Quote every one of the records below word for word, leaving nothing out.

[Records excerpted from a collection]
>>
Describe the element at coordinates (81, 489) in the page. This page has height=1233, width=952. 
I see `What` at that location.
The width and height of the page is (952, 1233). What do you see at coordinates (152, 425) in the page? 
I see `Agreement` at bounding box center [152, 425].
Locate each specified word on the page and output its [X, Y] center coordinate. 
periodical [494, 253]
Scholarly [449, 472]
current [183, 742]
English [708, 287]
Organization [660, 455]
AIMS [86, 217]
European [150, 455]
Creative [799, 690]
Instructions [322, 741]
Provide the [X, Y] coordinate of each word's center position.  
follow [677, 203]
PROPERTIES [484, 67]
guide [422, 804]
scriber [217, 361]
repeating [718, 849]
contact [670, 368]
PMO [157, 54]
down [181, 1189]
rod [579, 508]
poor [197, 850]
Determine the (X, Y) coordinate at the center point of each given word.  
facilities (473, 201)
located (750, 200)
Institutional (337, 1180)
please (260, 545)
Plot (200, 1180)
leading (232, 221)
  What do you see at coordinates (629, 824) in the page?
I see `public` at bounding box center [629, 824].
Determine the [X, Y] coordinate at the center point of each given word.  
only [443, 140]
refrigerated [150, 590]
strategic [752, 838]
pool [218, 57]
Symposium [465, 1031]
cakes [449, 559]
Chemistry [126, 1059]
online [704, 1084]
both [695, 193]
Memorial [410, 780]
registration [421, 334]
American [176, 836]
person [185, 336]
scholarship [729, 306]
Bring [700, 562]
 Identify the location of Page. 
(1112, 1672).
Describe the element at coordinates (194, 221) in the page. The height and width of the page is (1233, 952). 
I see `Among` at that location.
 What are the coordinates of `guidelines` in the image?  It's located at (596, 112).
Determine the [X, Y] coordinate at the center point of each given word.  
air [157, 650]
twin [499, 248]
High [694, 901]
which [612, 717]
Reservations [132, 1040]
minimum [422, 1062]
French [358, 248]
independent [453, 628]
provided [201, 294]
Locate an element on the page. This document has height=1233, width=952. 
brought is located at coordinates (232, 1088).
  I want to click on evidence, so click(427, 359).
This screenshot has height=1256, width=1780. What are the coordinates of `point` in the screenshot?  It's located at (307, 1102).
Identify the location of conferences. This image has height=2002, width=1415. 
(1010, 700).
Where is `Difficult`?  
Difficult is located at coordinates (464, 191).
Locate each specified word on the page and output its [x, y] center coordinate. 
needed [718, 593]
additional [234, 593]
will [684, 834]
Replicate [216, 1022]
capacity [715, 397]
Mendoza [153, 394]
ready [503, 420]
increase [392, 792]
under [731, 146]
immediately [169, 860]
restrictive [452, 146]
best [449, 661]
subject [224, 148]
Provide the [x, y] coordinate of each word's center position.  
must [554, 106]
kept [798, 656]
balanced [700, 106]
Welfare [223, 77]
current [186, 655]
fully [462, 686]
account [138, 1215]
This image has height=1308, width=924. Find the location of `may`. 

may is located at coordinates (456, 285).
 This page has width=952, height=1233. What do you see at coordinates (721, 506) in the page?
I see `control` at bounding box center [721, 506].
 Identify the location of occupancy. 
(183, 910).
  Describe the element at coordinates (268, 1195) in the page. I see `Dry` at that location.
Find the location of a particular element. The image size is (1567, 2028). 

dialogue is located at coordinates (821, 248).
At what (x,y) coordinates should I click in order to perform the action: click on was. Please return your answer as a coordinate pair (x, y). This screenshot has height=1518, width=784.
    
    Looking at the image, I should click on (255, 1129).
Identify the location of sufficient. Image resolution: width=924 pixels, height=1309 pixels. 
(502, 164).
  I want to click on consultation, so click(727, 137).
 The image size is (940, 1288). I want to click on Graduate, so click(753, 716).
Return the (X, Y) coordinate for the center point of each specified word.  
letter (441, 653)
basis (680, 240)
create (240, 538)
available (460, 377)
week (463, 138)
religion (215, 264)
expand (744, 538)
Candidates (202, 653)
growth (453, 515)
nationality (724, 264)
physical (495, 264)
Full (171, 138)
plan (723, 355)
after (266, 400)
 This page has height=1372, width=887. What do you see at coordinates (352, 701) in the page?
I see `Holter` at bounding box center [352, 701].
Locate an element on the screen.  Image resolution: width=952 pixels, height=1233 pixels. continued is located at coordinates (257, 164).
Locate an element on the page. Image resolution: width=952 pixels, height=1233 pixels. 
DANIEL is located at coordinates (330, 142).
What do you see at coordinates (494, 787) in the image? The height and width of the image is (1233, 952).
<<
[SOLUTION TO THIS TASK]
Describe the element at coordinates (81, 489) in the page. This page has height=1233, width=952. 
I see `What` at that location.
The width and height of the page is (952, 1233). What do you see at coordinates (152, 425) in the page? 
I see `Agreement` at bounding box center [152, 425].
Locate each specified word on the page and output its [X, Y] center coordinate. 
periodical [494, 253]
Scholarly [449, 472]
current [183, 742]
English [708, 287]
Organization [660, 455]
AIMS [86, 217]
European [150, 455]
Creative [799, 690]
Instructions [322, 741]
Provide the [X, Y] coordinate of each word's center position.  
follow [677, 203]
PROPERTIES [484, 67]
guide [422, 804]
scriber [217, 361]
repeating [718, 849]
contact [670, 368]
PMO [157, 54]
down [181, 1189]
rod [579, 508]
poor [197, 850]
Determine the (X, Y) coordinate at the center point of each given word.  
facilities (473, 201)
located (750, 200)
Institutional (337, 1180)
please (260, 545)
Plot (200, 1180)
leading (232, 221)
  What do you see at coordinates (629, 824) in the page?
I see `public` at bounding box center [629, 824].
Determine the [X, Y] coordinate at the center point of each given word.  
only [443, 140]
refrigerated [150, 590]
strategic [752, 838]
pool [218, 57]
Symposium [465, 1031]
cakes [449, 559]
Chemistry [126, 1059]
online [704, 1084]
both [695, 193]
Memorial [410, 780]
registration [421, 334]
American [176, 836]
person [185, 336]
scholarship [729, 306]
Bring [700, 562]
 Identify the location of Page. 
(1112, 1672).
Describe the element at coordinates (194, 221) in the page. The height and width of the page is (1233, 952). 
I see `Among` at that location.
 What are the coordinates of `guidelines` in the image?  It's located at (596, 112).
Determine the [X, Y] coordinate at the center point of each given word.  
air [157, 650]
twin [499, 248]
High [694, 901]
which [612, 717]
Reservations [132, 1040]
minimum [422, 1062]
French [358, 248]
independent [453, 628]
provided [201, 294]
Locate an element on the page. This document has height=1233, width=952. 
brought is located at coordinates (232, 1088).
  I want to click on evidence, so click(427, 359).
This screenshot has height=1256, width=1780. What are the coordinates of `point` in the screenshot?  It's located at (307, 1102).
Identify the location of conferences. This image has height=2002, width=1415. 
(1010, 700).
Where is `Difficult`?  
Difficult is located at coordinates (464, 191).
Locate each specified word on the page and output its [x, y] center coordinate. 
needed [718, 593]
additional [234, 593]
will [684, 834]
Replicate [216, 1022]
capacity [715, 397]
Mendoza [153, 394]
ready [503, 420]
increase [392, 792]
under [731, 146]
immediately [169, 860]
restrictive [452, 146]
best [449, 661]
subject [224, 148]
Provide the [x, y] coordinate of each word's center position.  
must [554, 106]
kept [798, 656]
balanced [700, 106]
Welfare [223, 77]
current [186, 655]
fully [462, 686]
account [138, 1215]
This image has height=1308, width=924. Find the location of `may`. 

may is located at coordinates (456, 285).
 This page has width=952, height=1233. What do you see at coordinates (721, 506) in the page?
I see `control` at bounding box center [721, 506].
 Identify the location of occupancy. 
(183, 910).
  Describe the element at coordinates (268, 1195) in the page. I see `Dry` at that location.
Find the location of a particular element. The image size is (1567, 2028). 

dialogue is located at coordinates (821, 248).
At what (x,y) coordinates should I click in order to perform the action: click on was. Please return your answer as a coordinate pair (x, y). This screenshot has height=1518, width=784.
    
    Looking at the image, I should click on (255, 1129).
Identify the location of sufficient. Image resolution: width=924 pixels, height=1309 pixels. 
(502, 164).
  I want to click on consultation, so click(727, 137).
 The image size is (940, 1288). I want to click on Graduate, so click(753, 716).
Return the (X, Y) coordinate for the center point of each specified word.  
letter (441, 653)
basis (680, 240)
create (240, 538)
available (460, 377)
week (463, 138)
religion (215, 264)
expand (744, 538)
Candidates (202, 653)
growth (453, 515)
nationality (724, 264)
physical (495, 264)
Full (171, 138)
plan (723, 355)
after (266, 400)
 This page has height=1372, width=887. What do you see at coordinates (352, 701) in the page?
I see `Holter` at bounding box center [352, 701].
Locate an element on the screen.  Image resolution: width=952 pixels, height=1233 pixels. continued is located at coordinates (257, 164).
Locate an element on the page. Image resolution: width=952 pixels, height=1233 pixels. 
DANIEL is located at coordinates (330, 142).
What do you see at coordinates (494, 787) in the image? The height and width of the image is (1233, 952).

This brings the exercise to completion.